George Pauget, le patron opérationnel du groupe Crédit Agricole et président de la Fédération bancaire française (FBF) n'exclut pas que la banque verte, touchée de plein fouet par la tempête financière mais restée très discrète ces derniers jours, utilise les fonds que va mettre l'Etat français à destination des banques pour renforcer leur capitalisation.
George Pauget, le patron opérationnel du groupe Crédit Agricole et président de la Fédération bancaire française (FBF) a lâché un pavé dans la mare ce mardi.
Il a annoncé qu'il n'exclut pas que la banque verte, touchée de plein fouet par la tempête financière mais restée très discrète ces derniers jours, utilise les fonds que va mettre l'Etat français à destination des banques pour renforcer leur capitalisation. Il a souligné que les titres hybrides faisaient partie du refinancement normal des banques.
Le gouvernement a décidé de créer un fonds pouvant atteindre quarante milliards d'euros pour recapitaliser les banques qui en auraient besoin.
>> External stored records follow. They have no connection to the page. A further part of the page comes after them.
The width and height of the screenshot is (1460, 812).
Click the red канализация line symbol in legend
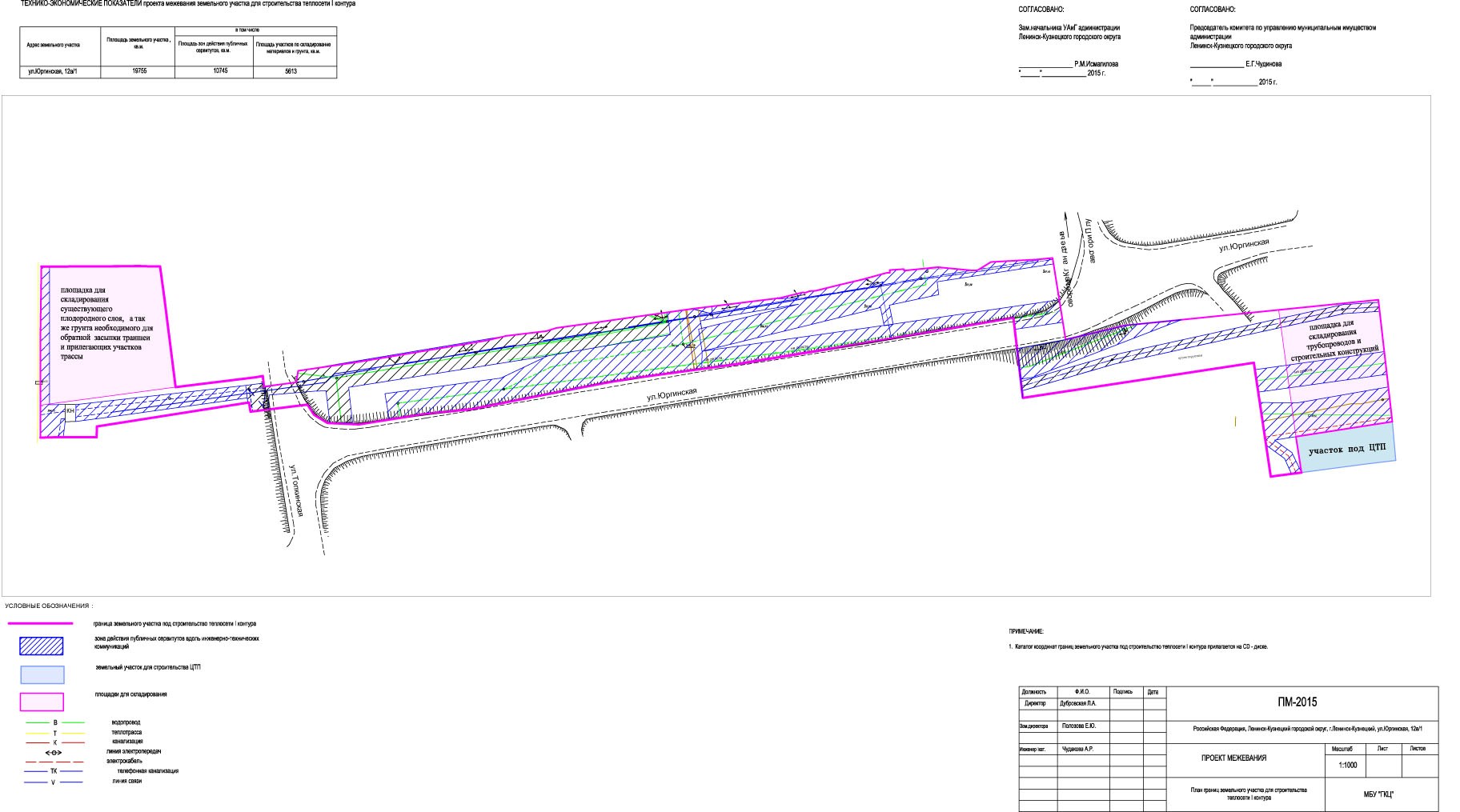(x=54, y=742)
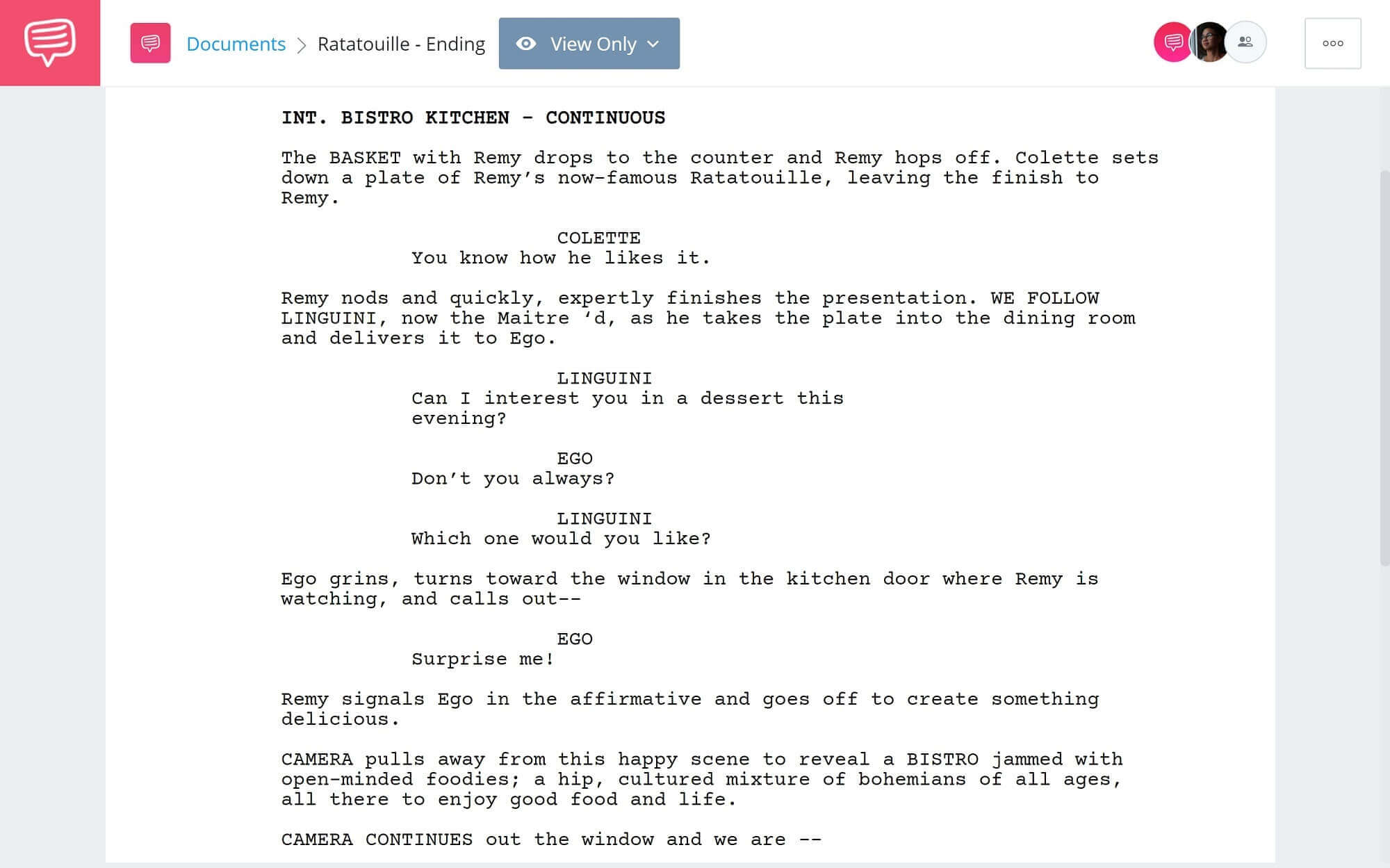Click the gray settings/anonymous user icon
This screenshot has height=868, width=1390.
(x=1245, y=42)
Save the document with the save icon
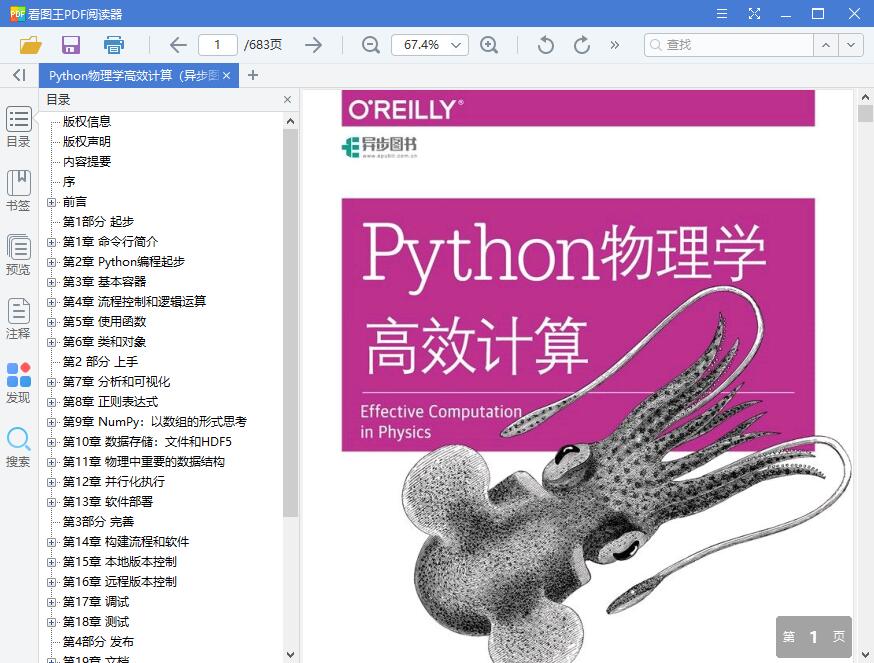 (69, 44)
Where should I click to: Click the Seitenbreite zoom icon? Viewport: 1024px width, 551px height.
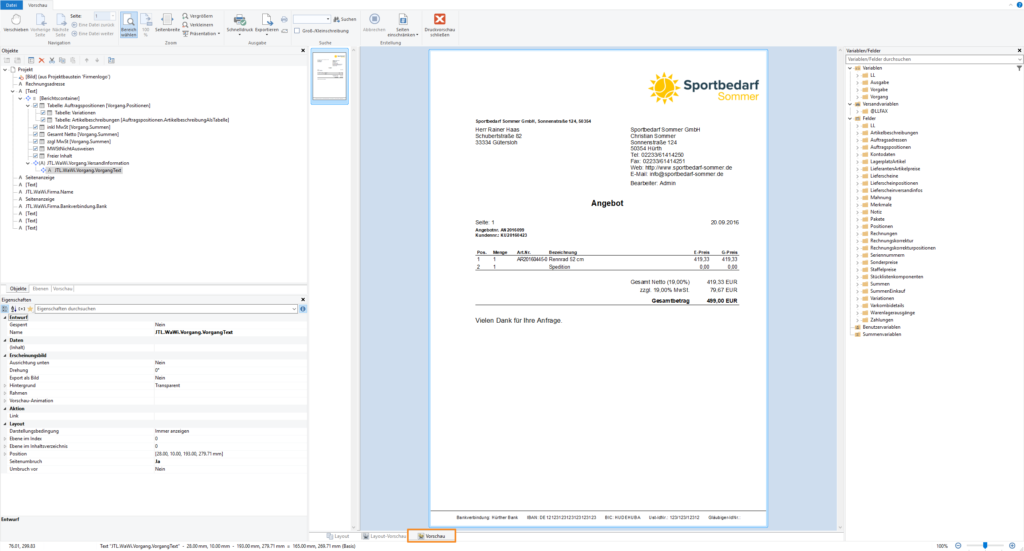tap(167, 22)
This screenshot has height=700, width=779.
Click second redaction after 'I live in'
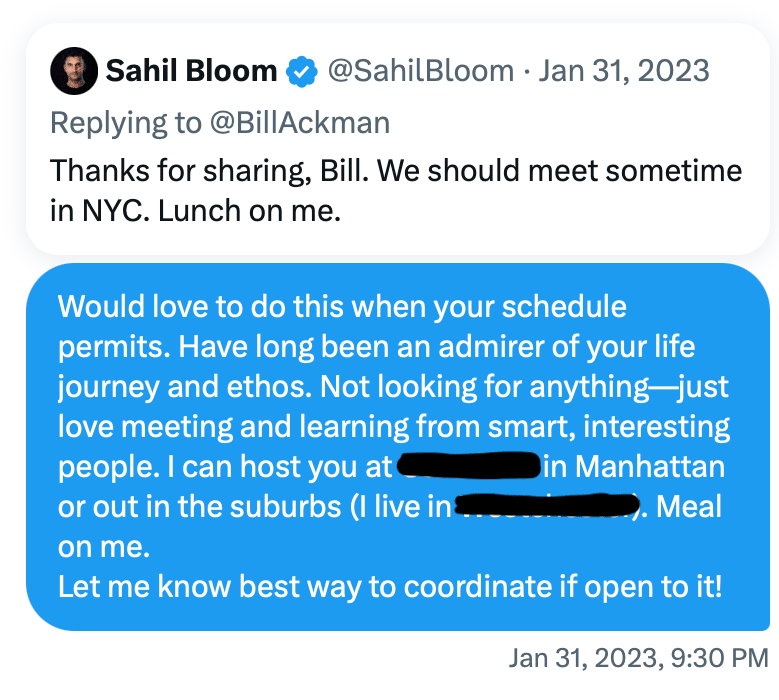coord(547,506)
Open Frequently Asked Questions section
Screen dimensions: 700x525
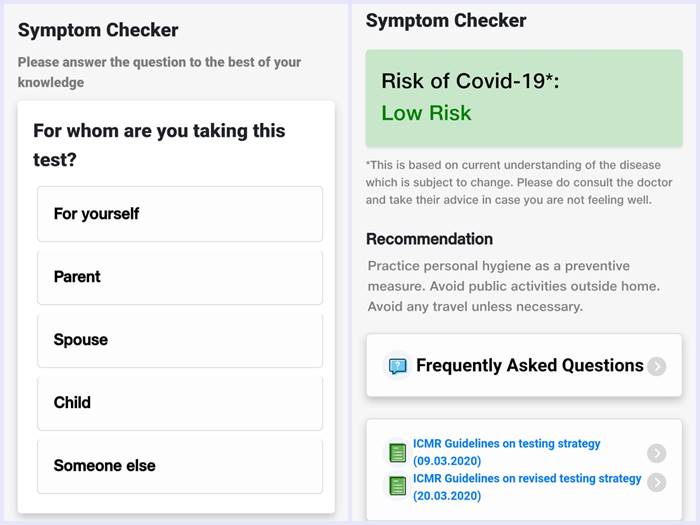tap(529, 366)
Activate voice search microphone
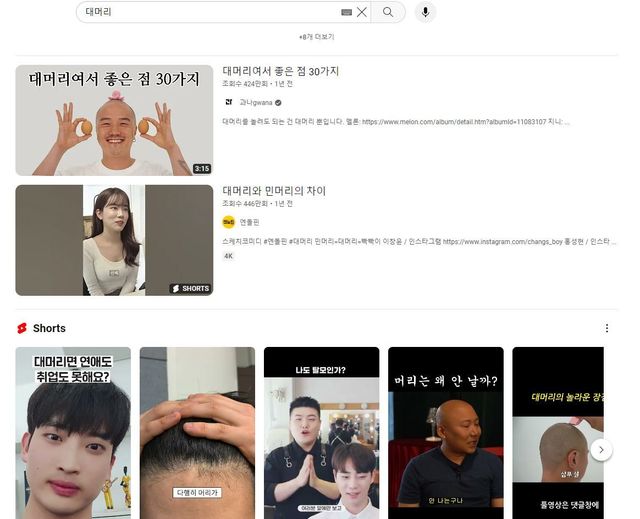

Mais jusqu'à maintenant, seul était intervenu le cas Dexia, la banque franco-belge devant recevoir un milliard d'euros de l'Etat français (et deux milliards de la Caisse des dépôts).
Une autre banque pouvait paraître en difficulté, Natixis, voire l'une de ses maisons-mère, les Caisses d'Epargne, mais celles-ci ont décidé de se marier avec leur allié au sein de Natixis, les Banques Populaires ce qui doit, en théorie, éviter de faire appel aux fonds de l'Etat.
Mais l'on ne s'attendait pas forcément à ce que le Crédit Agricole postule pour bénéficier du soutien financier des pouvoirs publics.